What's Wrong with this Picture?
By Anna Lena Phillips
A new project will make the effects of pollution in U.S. national parks impossible to miss
A new project will make the effects of pollution in U.S. national parks impossible to miss
DOI: 10.1511/2009.77.114
We visit national parks to get away from traffic and smog. But the latter can be hard to shake, even in remote, pristine-seeming places. Eclipse, an open-source program created by Cary Peppermint and Leila Christine Nadir of EcoArtTech, will make air pollution’s presence visually—and viscerally—explicit.

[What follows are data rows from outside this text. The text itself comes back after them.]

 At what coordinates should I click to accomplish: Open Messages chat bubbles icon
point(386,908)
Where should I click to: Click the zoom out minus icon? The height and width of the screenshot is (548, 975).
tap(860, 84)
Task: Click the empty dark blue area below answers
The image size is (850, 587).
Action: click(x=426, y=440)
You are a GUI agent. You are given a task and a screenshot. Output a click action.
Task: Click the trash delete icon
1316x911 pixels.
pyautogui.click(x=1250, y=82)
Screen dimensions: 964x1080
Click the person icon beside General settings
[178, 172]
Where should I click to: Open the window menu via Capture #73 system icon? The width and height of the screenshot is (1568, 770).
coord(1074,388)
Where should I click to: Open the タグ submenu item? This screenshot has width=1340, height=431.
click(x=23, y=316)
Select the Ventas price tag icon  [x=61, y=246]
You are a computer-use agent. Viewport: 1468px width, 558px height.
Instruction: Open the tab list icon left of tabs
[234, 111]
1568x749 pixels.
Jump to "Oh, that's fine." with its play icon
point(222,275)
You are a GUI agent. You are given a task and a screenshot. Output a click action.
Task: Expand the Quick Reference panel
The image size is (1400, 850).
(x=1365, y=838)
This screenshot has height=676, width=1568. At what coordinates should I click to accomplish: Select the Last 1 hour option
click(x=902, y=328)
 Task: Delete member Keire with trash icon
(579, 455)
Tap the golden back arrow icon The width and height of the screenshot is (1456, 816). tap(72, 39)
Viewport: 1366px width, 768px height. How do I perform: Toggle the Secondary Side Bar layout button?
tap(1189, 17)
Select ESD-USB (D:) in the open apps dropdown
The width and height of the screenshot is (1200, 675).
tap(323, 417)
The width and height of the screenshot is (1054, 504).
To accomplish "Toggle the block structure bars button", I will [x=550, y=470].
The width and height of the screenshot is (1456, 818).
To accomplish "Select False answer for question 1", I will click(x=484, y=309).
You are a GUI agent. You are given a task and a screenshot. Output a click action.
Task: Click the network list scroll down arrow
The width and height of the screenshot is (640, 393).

The application searches the photo-sharing site Flickr for images of U.S. national parks and other “idealized ‘nature’ images,” as Peppermint and Nadir put it. Then Eclipse “corrupts” each image according to real-time air quality index (AQI) values for its location.
Image courtesy of EcoArtTech.
The data come from http://airnow.gov—the source used for air-quality alerts in weather reports. The image-processing algorithms change contrast and color saturation, blur and rotate segments of the images and even delete parts of them completely. When Eclipse altered the photograph shown above, the location had an AQI of 60, or moderate.
These images play with our ideas of what “nature” is, encouraging critical and imaginative exploration. Want to see how your own neighborhood is doing? Users will also be able to upload images and try the program on them.